[michaelmrose]

Nobody wants a packaging system that can't package existing apps not designed to be secure in a useful fashion.

In a traditional app packaged as a deb/rpm the developer releases the source which then must be packaged and made to work with each distribution/platform. If the app is malicious or is sold to someone/compromised by someone who is then you are 100% hosed.

In a flatpak not designed to be properly sandboxed you are in fact no worse off than the alternative deb/rpm situation save that the issue of packing for distribution has been made easier.

It's in fact probably extremely challenging to package all sorts of applications without giving the user the option to provide an individual app elevated permissions.

At best we are relying on the user to decide which app ought to get those permissions.

If you think people can't be trusted to do this then the logical solution is to rely on packagers to decide what belongs in the official repo and keep malicious content out.

[comex]

Well, the ideal solution is to fix the application to use the special file chooser that gives the app permission to access whatever files the user chose. I only know the basics about Flatpak, but I know it has such a file chooser; does Gimp not use it, or is there some other issue that makes it require full home directory access?
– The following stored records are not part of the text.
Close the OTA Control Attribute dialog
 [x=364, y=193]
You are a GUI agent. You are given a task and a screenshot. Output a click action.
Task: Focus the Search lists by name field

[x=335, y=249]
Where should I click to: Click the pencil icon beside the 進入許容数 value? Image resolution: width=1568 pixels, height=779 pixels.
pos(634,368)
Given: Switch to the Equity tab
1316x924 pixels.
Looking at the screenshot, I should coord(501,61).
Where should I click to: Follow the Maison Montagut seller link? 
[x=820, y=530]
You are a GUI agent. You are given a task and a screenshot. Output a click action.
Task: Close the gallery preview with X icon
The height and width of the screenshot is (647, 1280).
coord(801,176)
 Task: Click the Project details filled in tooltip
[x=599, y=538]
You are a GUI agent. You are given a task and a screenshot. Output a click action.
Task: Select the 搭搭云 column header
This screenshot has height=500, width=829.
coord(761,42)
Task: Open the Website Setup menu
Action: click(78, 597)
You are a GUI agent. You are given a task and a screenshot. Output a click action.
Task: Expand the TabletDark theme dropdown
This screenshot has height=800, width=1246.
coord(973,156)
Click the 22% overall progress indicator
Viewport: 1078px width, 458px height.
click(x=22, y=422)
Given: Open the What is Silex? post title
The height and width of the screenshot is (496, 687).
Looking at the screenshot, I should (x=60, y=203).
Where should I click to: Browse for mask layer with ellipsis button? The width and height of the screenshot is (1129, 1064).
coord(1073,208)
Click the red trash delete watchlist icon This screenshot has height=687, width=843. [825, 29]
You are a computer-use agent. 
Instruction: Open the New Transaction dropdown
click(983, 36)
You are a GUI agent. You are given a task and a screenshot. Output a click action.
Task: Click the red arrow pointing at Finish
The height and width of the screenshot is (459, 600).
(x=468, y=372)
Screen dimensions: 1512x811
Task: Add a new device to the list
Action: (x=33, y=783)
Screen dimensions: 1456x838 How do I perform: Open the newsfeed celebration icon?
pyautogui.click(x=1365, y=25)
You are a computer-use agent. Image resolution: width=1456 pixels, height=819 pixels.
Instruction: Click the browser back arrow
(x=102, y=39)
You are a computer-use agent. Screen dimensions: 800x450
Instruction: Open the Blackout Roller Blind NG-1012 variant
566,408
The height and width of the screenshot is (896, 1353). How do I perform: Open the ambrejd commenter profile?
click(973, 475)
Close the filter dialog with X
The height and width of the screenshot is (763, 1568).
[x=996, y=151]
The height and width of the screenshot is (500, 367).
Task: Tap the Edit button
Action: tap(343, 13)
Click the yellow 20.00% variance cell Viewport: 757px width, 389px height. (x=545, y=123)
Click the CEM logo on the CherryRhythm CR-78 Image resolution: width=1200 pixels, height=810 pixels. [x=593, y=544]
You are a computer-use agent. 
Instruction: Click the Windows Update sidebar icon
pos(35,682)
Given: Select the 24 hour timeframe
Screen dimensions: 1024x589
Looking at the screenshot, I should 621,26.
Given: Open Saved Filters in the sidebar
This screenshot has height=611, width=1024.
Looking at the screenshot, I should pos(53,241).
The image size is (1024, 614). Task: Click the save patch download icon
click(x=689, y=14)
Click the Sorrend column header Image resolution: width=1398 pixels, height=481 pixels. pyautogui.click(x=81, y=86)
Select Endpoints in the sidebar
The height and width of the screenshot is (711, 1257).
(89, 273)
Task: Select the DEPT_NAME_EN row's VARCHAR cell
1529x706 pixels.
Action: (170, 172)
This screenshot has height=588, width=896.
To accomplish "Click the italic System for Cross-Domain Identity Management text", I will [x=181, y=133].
In the meantime – sure, package the app, but it shouldn’t show up as “sandboxed” in the GUI if the sandbox isn’t meaningful. Instead it should come with a nice scary warning that the app has access to all of your files… you know, for everyone to ignore and click through. (You can lead a horse to water…)

[yellowapple]

In flatpak you are worse off, though, since - as the article indicates - they lag behind on security updates. If they get compromised by unpatched exploits, that sandbox is a valuable line of defense.

[danilocesar]

The writer tries to blame Flatpak for app maintainers mistakes. That isn't fair.

If an app doesn't get an security fix whoever maintains that package should be the one to blame.

Disclaimer: I don't like flatpak either, I'm just trying to be fair here...

[michaelmrose]

This is a fair point. Tons of people said that flatpaks wont get security updates because you would end up with 7 versions of libfoo getting updated, or not, on different schedules.

Lo and Behold this is true.

The security gains even in the future are also probably mostly imaginary. You can't trust average users to understand the implications of granting permissions. By default if they are installing an app they trust the dev.

Further its not like malicious actors can't test against the sandbox and do the extra work to discover ways through the fence. Getting your target to run your malware tends to be game over outside of very heavily restricted environments.

If the browser had a build in fashion to ask the user to give them full control of the machine in a way that didn't look like malware 20% of users would end up with compromised devices.